Masaharu, homosexuel, fraîchement sorti de l'Université, a quant à lui renoncé à
une vie de salarié pour mettre sur pied un réseau de soutien aux malades du sida:
autant d'expressions du souci de certains jeunes d'ouvrir de nouveaux espaces
d'entraide. Symptôme de cette évolution: commencent à apparaître des emplois à
mi-chemin entre le "petit boulot" rémunéré et le bénévolat, baptisés volu-beit
(néologisme formé à partir de l'anglais volunter et de l'allemand Arbeit, travail).
L'engagement de jeunes Japonais dans des actions humanitaires à l'étranger
recouvre une autre aspiration: sortir de l'archipel. Les vingt ans commencent à
constituer une "génération sans frontières". Moins ethnocentristes, plus tolérants
des différences, ils sont curieux de découvrir de nouvelles valeurs : "Ils
s'entendent facilement avec des étrangers", note Mariko Fujiwara, sociologue
de l'institut de recherches Hakuhodo. Les jeunes Japonais ont toujours voyagé, et
ils continuent.

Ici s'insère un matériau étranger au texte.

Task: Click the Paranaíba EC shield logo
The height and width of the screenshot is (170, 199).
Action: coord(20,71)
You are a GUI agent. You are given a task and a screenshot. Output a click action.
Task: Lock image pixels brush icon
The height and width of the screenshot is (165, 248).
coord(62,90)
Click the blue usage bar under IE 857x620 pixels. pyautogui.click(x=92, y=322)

Moins qu'avant, peut-être, mais différemment, sûrement. Il ne s'agit
plus d'aller picorer des clichés en Europe ou aux Etats-Unis et de revenir les bras
chargés de sacs ornés de "griffes" célèbres, mais de voir du pays, d'élargir son
horizon. "J'en ai assez de voyager en touriste sans contact avec les gens", dit
Asahi, jeune étudiante en sociologie qui a participé au programme de Kokkyo naki
Kodomotachi. Une de ses camarades, Nobue, qui avait déjà voyagé aux
Etats-Unis, s'est sentie pour sa part au Vietnam dans "un univers plus familier
qu'en Occident". Pour certains des jeunes bénévoles, le séjour vietnamien a aussi
été une leçon d'histoire: la guerre américaine fut le grand thème de lutte de leurs
parents, qui avaient leur âge dans les années 1960 et militaient dans le mouvement
étudiant.
Cette attirance pour une Asie d'où longtemps leur pays a tendu à se tenir à
distance, se pensant plus proche d'un Occident incarnant lamodernité, est
symptomatique d'une nouvelle génération dégagée des inhibitions vis-à-vis d'une
région où sont encore vives les blessures de l'expansionnisme du Japon impérial.

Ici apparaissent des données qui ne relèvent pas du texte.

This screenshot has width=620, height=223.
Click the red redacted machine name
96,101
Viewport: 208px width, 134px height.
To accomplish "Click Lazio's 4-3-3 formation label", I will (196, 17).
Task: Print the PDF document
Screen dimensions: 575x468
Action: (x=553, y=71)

Elle constitue, en tout cas, un contrepoint notable aunéonationalisme négationniste
véhiculé par certaines bandes dessinées à succès, dont le temps dira si elles ont ou
non marqué les vingt ans des années 1990.
Les guides du routard à travers l'"Asie douce" (du Sud-Est) se multiplient, comme
les émissions de télévision sur les voyages destinés aux jeunes, et les vols sur la
région sont désormais remplis d'adolescents nippons. Si, jusqu'à la fin de la
décennie 1980, l'ailleurs était parisien ou new-yorkais, il est désormais aussi
asiatique: l'Asian flavor qui fait fureur au Japon correspond à une découverte de
leur région par les jeunes.
Cet intérêt pour l'étranger se reflète dans le caractère cosmopolite de la culture
ado. La multiplication dans les quartiers branchés des bistrots aux cuisines
exotiques intégrant de manière savante des éléments tirés de la tradition locale à
d'autres, puisés à l'étranger, témoigne du métissage de la culture jeune. Cette
"génération sans frontières", qui s'est frottée à l'étranger, se retrouve souvent, au
retour dans l'archipel, en porte à faux par rapport à un conformisme toujours
pesant. Mais de plus en plus de jeunes cherchent à travailler dans des entreprises
étrangères et sont de moins en moins isolés dans une société désormais plus fluide
et plus fragmentée.
Par Philippe Pons - Le Monde, Le 12 Avril 2001.